Genes vs. Lifestyle: What Matters Most for Health?
Diabetes continued...
But genes only tell part of the story. The U.S. has been in the grips of an obesity epidemic in recent decades. It's been fueled by inactive lifestyles and too much high-calorie food. That, in turn, has helped bring on a rise in type 2 diabetes.
Exercise and weight control can lower your risk of type 2 diabetes. In one ongoing trial, researchers are testing an intensive lifestyle program that encourages:
- Exercise
- Nutritious low-calorie food choices
- Weight loss
Volunteers in the program have seen dramatic improvements in their A1C levels, a blood test used to check diabetes risk. Blood pressure and cholesterol levels have also improved significantly.
It's Not Too Late to Start
The earlier you adopt a healthy lifestyle, naturally, the better. Lloyd-Jones and his colleagues recently completed a study on heart disease that looked at lifestyle factors in people who were about 25. The researchers checked in with the study participants 20 years later. People who kept a healthy lifestyle into middle age were far less likely than those who didn't to have risk factors such as high cholesterol and poor blood sugar control.

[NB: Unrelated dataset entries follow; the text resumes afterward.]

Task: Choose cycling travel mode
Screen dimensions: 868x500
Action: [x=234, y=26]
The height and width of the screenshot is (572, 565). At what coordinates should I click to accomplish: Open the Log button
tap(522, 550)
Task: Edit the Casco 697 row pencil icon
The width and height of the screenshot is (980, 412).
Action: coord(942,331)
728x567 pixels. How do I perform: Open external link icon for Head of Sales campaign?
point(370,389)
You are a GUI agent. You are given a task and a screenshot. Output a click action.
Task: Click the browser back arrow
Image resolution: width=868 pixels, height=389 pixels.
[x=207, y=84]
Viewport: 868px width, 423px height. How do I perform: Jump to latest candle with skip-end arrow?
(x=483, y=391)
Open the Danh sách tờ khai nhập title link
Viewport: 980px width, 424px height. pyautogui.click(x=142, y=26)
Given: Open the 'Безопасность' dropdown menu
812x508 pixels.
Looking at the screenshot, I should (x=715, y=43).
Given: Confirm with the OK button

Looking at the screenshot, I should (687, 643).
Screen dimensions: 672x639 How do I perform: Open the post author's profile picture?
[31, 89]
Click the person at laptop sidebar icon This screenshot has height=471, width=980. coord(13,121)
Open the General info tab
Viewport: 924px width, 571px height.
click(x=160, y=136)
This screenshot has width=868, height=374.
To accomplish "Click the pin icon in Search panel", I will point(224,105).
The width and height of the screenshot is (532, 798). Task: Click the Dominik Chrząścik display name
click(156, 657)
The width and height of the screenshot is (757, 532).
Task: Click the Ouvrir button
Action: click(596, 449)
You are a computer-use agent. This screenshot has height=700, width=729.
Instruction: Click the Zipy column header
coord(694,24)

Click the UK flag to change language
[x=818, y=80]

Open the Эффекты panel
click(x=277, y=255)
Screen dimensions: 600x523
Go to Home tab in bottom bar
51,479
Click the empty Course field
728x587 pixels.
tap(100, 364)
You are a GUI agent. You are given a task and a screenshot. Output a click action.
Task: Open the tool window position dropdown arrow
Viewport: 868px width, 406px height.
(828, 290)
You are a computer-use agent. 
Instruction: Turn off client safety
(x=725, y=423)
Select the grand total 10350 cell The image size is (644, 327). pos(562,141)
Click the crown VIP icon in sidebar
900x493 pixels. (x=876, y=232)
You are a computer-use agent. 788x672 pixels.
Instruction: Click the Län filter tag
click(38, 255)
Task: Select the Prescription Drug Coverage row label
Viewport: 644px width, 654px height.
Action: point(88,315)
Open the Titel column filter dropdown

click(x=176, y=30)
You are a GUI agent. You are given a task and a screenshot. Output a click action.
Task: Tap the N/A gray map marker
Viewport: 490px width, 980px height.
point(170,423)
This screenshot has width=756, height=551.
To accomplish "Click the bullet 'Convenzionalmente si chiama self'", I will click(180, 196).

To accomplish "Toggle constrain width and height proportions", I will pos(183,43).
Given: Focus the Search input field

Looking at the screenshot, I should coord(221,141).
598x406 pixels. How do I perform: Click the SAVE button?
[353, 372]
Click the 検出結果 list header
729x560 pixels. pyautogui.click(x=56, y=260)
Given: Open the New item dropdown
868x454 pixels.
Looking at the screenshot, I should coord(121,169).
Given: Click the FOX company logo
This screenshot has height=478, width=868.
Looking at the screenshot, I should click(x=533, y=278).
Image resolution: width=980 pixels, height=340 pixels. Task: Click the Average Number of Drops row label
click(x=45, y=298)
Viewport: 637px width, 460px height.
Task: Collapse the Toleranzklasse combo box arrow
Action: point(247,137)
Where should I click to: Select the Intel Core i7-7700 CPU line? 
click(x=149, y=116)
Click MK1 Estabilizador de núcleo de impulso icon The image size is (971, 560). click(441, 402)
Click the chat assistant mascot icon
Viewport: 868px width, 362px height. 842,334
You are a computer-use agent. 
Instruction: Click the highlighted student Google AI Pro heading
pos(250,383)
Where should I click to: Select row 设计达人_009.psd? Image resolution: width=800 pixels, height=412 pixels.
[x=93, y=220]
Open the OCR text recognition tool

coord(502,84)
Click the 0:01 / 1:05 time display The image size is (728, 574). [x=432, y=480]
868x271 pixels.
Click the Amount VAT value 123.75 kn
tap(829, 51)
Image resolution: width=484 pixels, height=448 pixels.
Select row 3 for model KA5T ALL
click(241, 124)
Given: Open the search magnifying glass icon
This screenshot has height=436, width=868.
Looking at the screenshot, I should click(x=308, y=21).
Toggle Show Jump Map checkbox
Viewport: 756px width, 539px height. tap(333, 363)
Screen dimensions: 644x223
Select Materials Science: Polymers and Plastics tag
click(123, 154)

Still, it's never too late to start. People who make healthy changes even as late as their 60s and 70s see dramatic reductions in risk, according to research by Richard S. Rivlin, MD. Rivlin is a professor of medicine at Weill Cornell Medical College.
By exercising and following a healthy diet, older people can lower their risk of both heart disease and osteoporosis, or bone loss. Adults over 65 who already have coronary artery disease can lower the danger of heart attacks by as much as 45%, Rivlin found. A low-calorie diet and regular exercise among older people can cut the risk of cancer nearly in half.
Genes play a role in our health, so it's important to know your family medical history to understand your personal risks. "But for most of the chronic diseases that plague us, from heart disease and stroke to diabetes, lifestyle still trumps genes," says Lloyd-Jones. "Staying healthy is still mostly a matter of the choices we make."